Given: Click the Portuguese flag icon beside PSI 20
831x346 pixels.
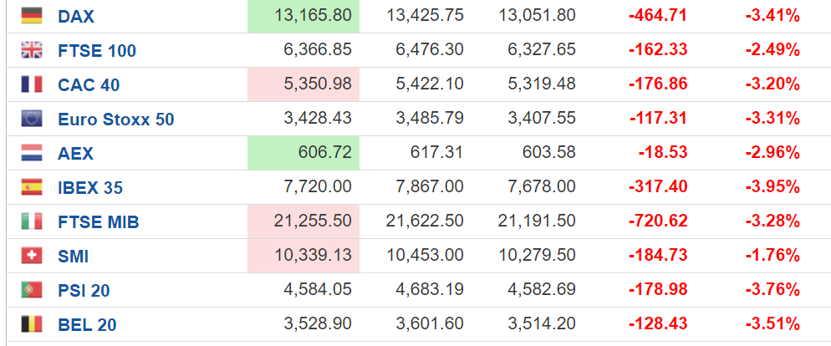Looking at the screenshot, I should point(31,290).
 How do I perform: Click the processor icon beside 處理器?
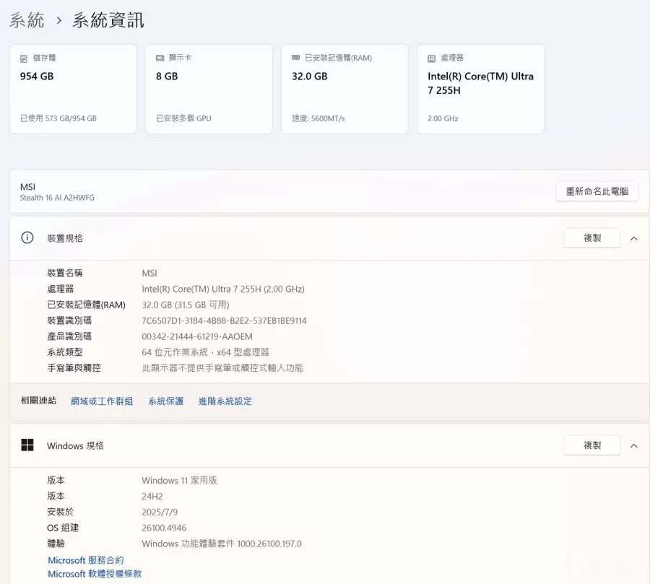pyautogui.click(x=431, y=58)
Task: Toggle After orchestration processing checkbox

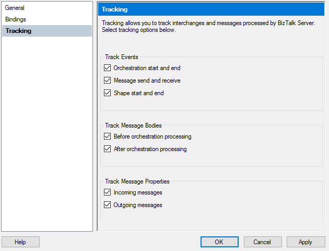Action: pos(108,149)
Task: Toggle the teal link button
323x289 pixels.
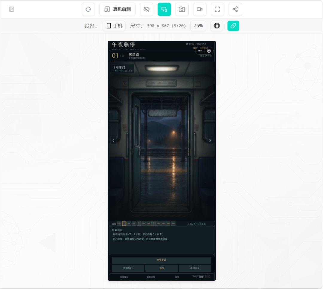Action: [233, 26]
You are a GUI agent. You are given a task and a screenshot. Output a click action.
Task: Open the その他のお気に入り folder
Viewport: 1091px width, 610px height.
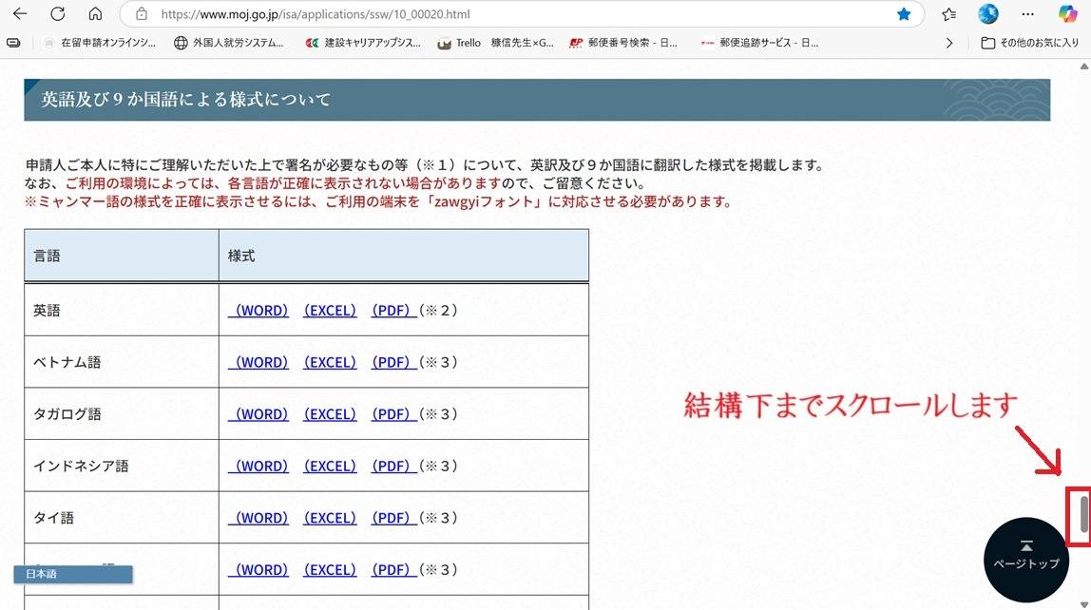pyautogui.click(x=1030, y=43)
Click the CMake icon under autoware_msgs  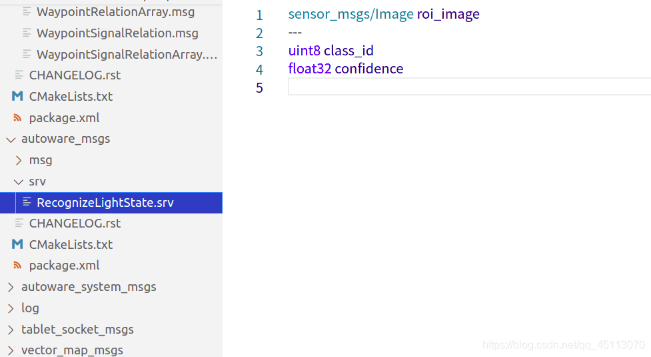coord(18,244)
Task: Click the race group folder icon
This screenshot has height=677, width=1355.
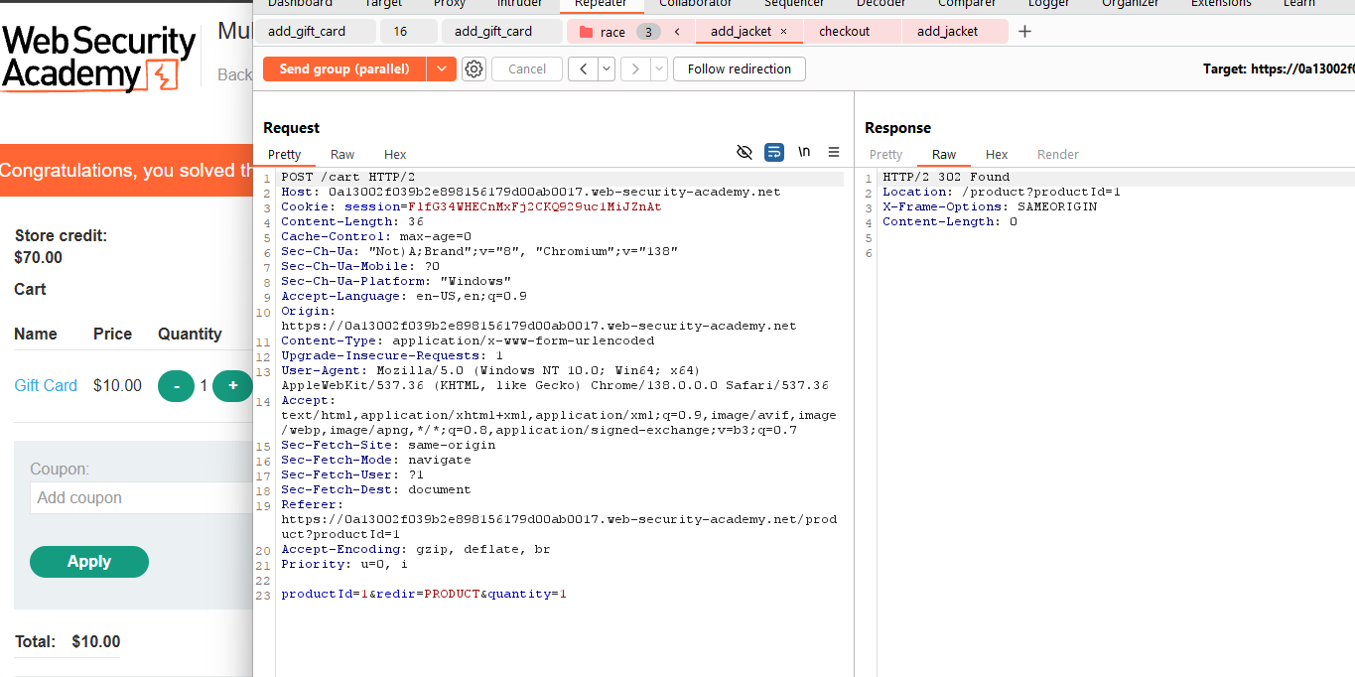Action: 586,32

• EXERCISE PROMPT:
From the listing above, return each line with the word "folder".

• YOUR RESPONSE:
Task: Open the その他のお気に入り folder
Task: Click the race group folder icon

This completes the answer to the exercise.